• _Angezeigter Text_

·····

Fotos: Sauber, Großer Preis von Malaysia


Frage: "Christian, wie lautet dein Tagesfazit?"

Christian Horner: "Es war ein guter Tag für unser Team. Wir arbeiteten uns durch ein Programm, wobei beide Piloten sowohl die weichen als auch die harten Reifen und anderes ausprobierten. Es war ein produktiver und guter Tag."

"Wir legten viele Runden zurück und konnten ein Verständnis für die Charakteristik der Reifen aufbauen. Die Strategie stellt in diesem Jahr eine weitere Dimension dar. Es wird spannend sein, zu sehen, wie sich all dies gestaltet. Außerdem müssen wir das Wetter im Auge behalten. Vor uns liegt also ein sehr interessantes Wochenende."

Frage: "Der Vorsprung am Morgen war ziemlich gewaltig, oder nicht?"

Horner: "Ja, aber da darf man nicht zu viel hineinlesen. Die Teams sind schließlich mit unterschiedlichen Programmen unterwegs. Es gab sogar einen Abstand zwischen unseren beiden Autos."

"Am Nachmittag konnten wir jedenfalls sehen, dass McLaren sehr konkurrenzfähig zu sein scheint und auch Mercedes ist nicht allzu weit weg. Meiner Meinung nach hat Ferrari bisher noch nicht alles gezeigt. Es ist also sehr schwierig, viele Rückschlüsse zu ziehen. Im Hinblick auf unsere eigene Leistung war es aber ein produktiver Freitag."


Fotos: Red Bull, Großer Preis von Malaysia


Frage: "Colin, der Winter war hart für dich und dein Team. Wie viele Anstrengungen kostete es, um das Team am Leben zu erhalten?"

Kolles: "Es brauchte einen gewissen Einsatz, würde ich sagen."

Frage: "Wie viel Einsatz? Gib uns doch bitte etwas an die Hand, denn du hast ja früher schon Teams geleitet..."

Kolles: "Ich bin niemand, der eine große Geschichte daraus macht. Wir sind hier. Im Dezember, im Januar und im Februar haben wir hart gearbeitet und nun müssen wir uns verbessern. So ist es nun einmal. Wenn ich jetzt zurückschaue und zum Weinen in die Ecke gehe, dann wir mich niemand trösten. Wir sollten die Vergangenheit ruhen lassen und nach vorne schauen."

Frage: "Kannst du mir sagen, ob es stimmt oder nicht? Dein Team fiel offenbar bei einigen Crashtests durch. Wie weit warf dies deine Mannschaft zurück?"

·····

• _Datensatzinhalt_
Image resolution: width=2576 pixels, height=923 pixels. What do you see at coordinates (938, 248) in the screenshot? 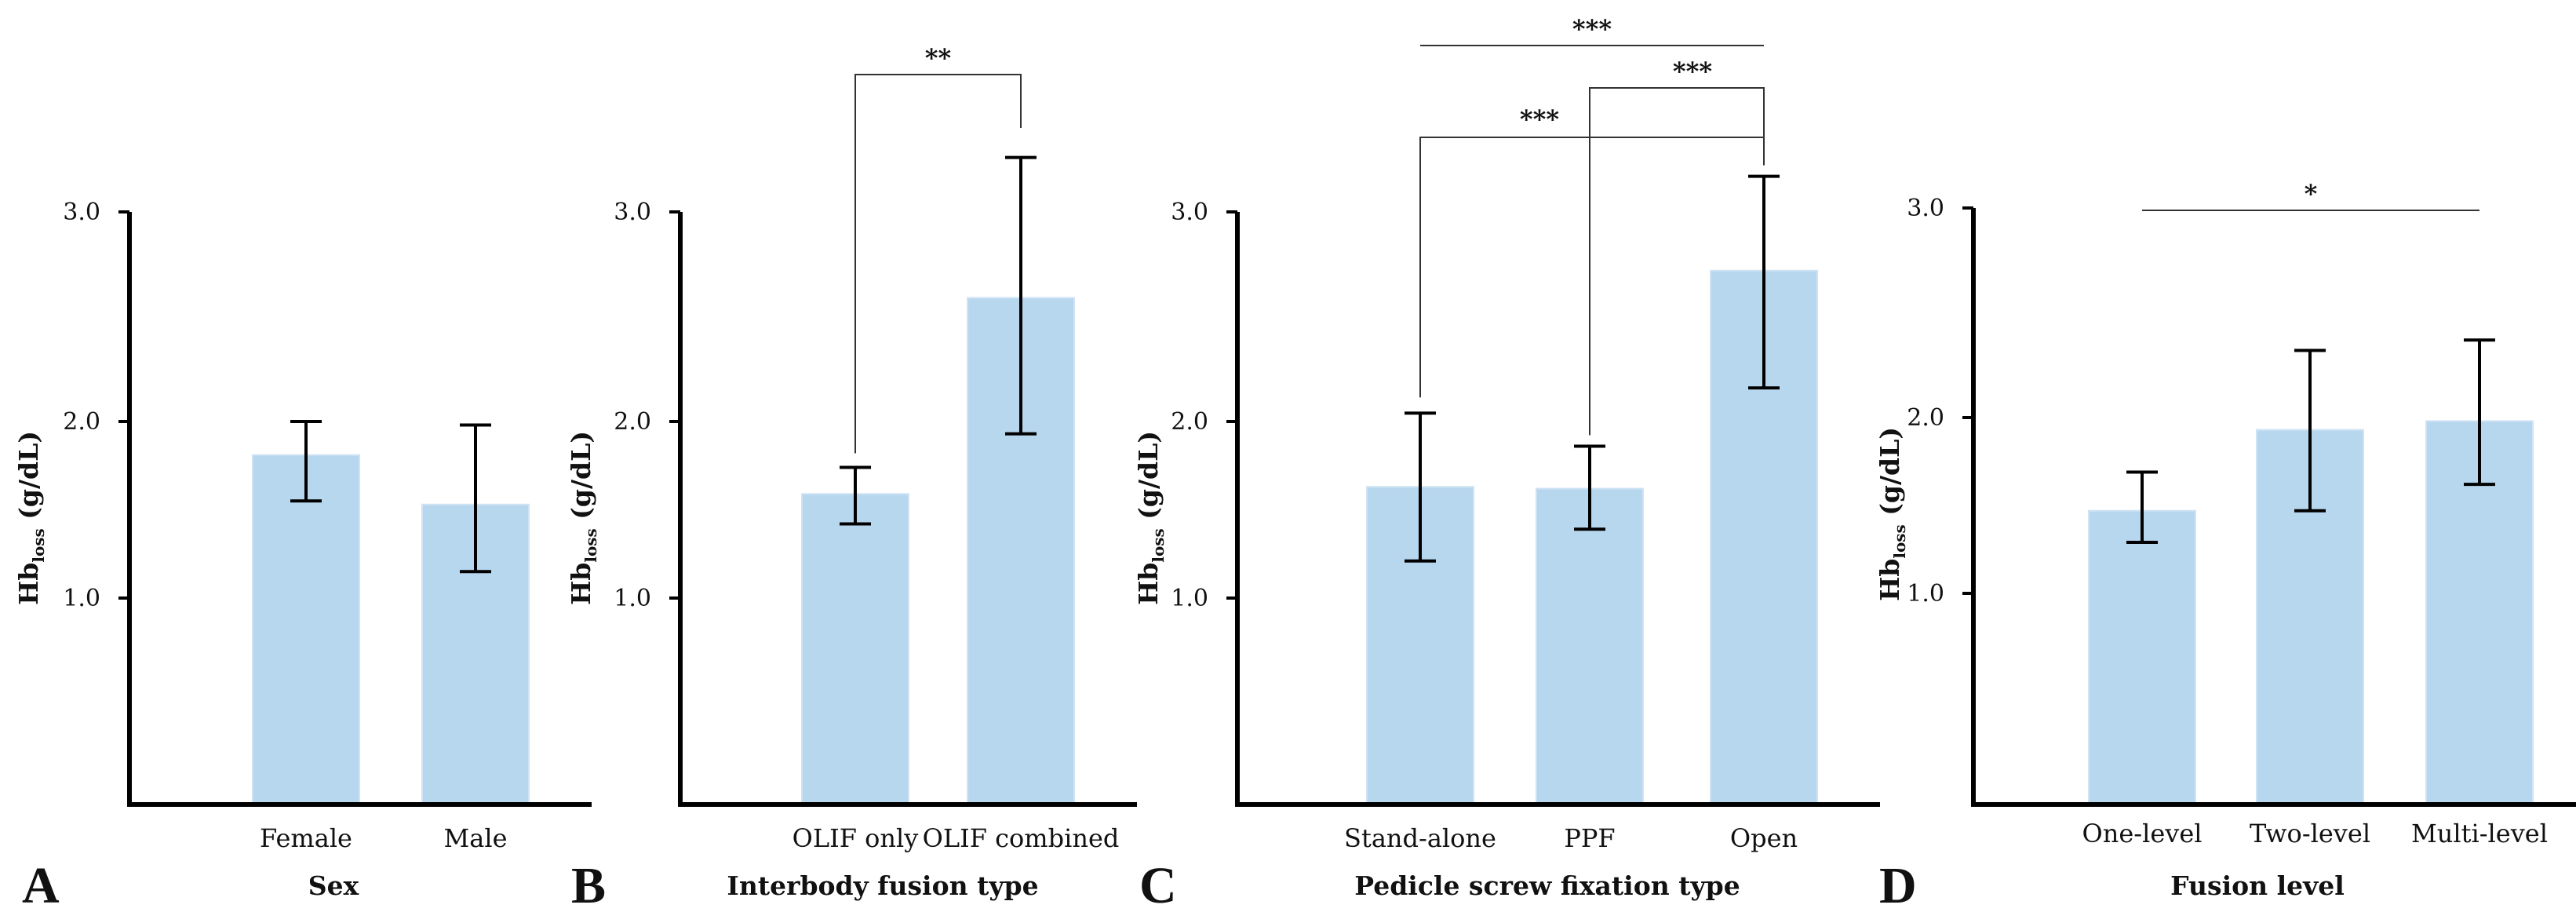
I see `significance-bracket: **` at bounding box center [938, 248].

·····

• _Aufgabenstellung_
1. Prüfen Sie, ob die folgenden Aussagen zu den Interviews zum Großen Preis von Malaysia zutreffen, und belegen Sie jede Antwort mit den entscheidenden Worten aus dem Text: (a) Laut Horner testeten beide Piloten weiche und harte Reifen. (b) Horner hält den Vorsprung am Morgen für sehr aussagekräftig. (c) Horner glaubt, Ferrari habe bisher schon alles gezeigt.
2. In welchen Monaten hat das Team von Kolles laut seiner Aussage in den Interviews zum Großen Preis von Malaysia hart gearbeitet?
3. Schreiben Sie die Interviews zum Großen Preis von Malaysia im Anschluss an die letzte Frage weiter.

• _Lösungen_
1.
(a) Ja: „wobei beide Piloten sowohl die weichen als auch die harten Reifen und anderes ausprobierten“
(b) Nein: „Ja, aber da darf man nicht zu viel hineinlesen.“
(c) Nein: „Meiner Meinung nach hat Ferrari bisher noch nicht alles gezeigt.“

2. Im Dezember, im Januar und im Februar.

3.
Kolles: "Nun ja, ich denke nicht, dass wir die Einzigen sind, die einen Crashtest nicht geschafft haben. Es war recht eng bei uns und deswegen hatten wir in Australien gewisse Probleme. Bei einem Test fielen wir wegen 0,07 g durch. Für eine Millisekunde betrug der Wert 20 g und daher konnten wir den Frontflügel und die Frontpartie nicht einsetzen. So ist es."

Frage: "Am vergangenen Mittwoch klappte der Crashtest aber?"

Kolles: "Richtig."

Frage: "Es war also alles ein bisschen eng..."

Kolles: "Es war eng, denn es braucht natürlich einen Beobachter der FIA. Man muss also Termine machen und die Leute zusammentrommeln. Wir waren zuversichtlich, den Test zu bestehen. Wir stellten uns darauf ein, dass es klappen würde - und so kam es auch. Jetzt können wir mit unseren neuen Frontpartien antreten."


Fotos: HRT, Großer Preis von Malaysia


Frage "Ross, wie frustrierend war Australien? Beginnt die Saison in Wirklichkeit erst hier?"

Brawn: "Für uns scheint es wohl so zu sein. Es war frustrierend. Die Probleme waren aber hausgemacht. In Australien hatten wir einfach mit vielen Dingen so unsere liebe Not. Mit ein, zwei Themen kann man sich gut auseinandersetzen, doch wir hatten eine ganze Flut an Schwierigkeiten."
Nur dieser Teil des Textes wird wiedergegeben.